The U.S. Court of Appeals for the Ninth Circuit twice upheld the Trump administration’s final rule to block Title X family planning funding to facilities that perform abortions. These facilities must maintain separate finances and physical locations from clinics that perform abortions. They may not provide abortion counseling or referrals.
The U.S. Court of Appeals for the Fourth Circuit blocked the rule.
The U.S. Department of Health and Human Services said the rule “is a reasonable interpretation of § 1008, it does not conflict with the 1996 appropriations rider or other aspects of Title X, and its implementation of the limits on what Title X funds can support does not implicate the restrictions found in § 1554 of the ACA [Obamacare]. Moreover, the Final Rule is not arbitrary and capricious because HHS properly examined the relevant considerations and gave reasonable explanations.”
The U.S. Supreme Court agreed on Monday to hear arguments in the case. Legal firm Alliance Defending Freedom (ADF) filed an amicus brief to the court. An excerpt of an article on the site (emphasis added):
The U.S. Court of Appeals for the 4th Circuit blocked the HHS regulations in Maryland while a 9th Circuit decision in a separate case upheld them. The rulings create a split between the circuits that only the Supreme Court can resolve.

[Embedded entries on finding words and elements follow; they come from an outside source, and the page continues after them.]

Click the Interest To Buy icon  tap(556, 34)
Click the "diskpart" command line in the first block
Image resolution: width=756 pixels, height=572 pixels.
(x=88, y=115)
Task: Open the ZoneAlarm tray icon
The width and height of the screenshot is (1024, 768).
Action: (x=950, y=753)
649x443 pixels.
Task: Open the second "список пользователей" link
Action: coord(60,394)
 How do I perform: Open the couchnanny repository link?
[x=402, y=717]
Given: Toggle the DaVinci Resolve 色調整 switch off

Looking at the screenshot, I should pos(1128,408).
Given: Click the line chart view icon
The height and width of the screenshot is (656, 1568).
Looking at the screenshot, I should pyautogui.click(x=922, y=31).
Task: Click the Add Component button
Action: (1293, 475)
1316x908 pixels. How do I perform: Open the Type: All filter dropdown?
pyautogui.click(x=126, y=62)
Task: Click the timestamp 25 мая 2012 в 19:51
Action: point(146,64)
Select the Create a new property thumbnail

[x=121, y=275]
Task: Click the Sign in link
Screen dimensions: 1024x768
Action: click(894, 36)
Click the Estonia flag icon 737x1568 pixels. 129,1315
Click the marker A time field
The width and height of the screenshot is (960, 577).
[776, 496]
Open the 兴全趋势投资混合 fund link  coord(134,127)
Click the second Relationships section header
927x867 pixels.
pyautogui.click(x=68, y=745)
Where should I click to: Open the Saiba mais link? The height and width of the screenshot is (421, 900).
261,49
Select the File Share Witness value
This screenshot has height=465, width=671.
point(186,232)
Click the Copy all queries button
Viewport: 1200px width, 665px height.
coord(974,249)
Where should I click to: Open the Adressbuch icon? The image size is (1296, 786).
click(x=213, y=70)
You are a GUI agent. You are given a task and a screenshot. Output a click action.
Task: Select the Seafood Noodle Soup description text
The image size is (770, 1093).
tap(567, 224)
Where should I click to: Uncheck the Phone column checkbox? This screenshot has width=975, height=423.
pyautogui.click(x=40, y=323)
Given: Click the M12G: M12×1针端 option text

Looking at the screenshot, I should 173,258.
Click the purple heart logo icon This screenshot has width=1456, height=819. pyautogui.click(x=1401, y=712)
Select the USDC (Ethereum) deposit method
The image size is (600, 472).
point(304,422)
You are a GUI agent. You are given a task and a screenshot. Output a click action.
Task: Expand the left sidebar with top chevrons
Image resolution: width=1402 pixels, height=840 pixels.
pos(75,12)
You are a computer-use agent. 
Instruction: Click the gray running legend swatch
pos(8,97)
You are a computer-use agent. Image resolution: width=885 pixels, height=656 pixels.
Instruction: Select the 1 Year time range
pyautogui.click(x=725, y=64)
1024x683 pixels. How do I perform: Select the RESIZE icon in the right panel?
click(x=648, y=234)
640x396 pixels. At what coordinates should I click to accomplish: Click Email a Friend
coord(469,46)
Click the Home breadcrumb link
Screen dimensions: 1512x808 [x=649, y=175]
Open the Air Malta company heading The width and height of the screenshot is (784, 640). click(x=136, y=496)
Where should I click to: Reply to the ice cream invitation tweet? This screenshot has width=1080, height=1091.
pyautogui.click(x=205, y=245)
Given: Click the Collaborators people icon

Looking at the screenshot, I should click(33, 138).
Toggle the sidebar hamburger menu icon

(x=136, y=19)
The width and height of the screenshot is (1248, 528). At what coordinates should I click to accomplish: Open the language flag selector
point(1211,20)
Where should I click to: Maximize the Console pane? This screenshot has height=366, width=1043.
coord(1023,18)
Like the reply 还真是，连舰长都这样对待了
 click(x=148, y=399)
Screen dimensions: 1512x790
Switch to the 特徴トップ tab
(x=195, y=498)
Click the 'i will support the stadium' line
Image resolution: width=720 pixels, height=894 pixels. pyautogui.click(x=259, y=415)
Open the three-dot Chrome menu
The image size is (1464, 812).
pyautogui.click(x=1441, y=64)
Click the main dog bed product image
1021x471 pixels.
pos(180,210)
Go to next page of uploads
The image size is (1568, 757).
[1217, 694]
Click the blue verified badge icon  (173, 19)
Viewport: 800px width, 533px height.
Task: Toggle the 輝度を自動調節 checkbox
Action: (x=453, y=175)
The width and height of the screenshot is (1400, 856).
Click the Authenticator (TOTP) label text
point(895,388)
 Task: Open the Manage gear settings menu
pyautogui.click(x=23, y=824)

In November of last year, Alliance Defending Freedom attorneys representing two pro-life medical associations filed a friend-of-the-court brief encouraging the Supreme Court to take the case. The brief explained that the HHS final rule essentially revives one that the high court already found constitutional in a previous case and should therefore be upheld.
“The Supreme Court should affirm that HHS has the authority to issue a rule that the high court already deemed constitutional,” ADF Senior Counsel and Vice President of Appellate Advocacy John Bursch said. “There is no role for the courts to impose their own policy preferences in place of duly enacted laws and proper regulations,” Bursch said.”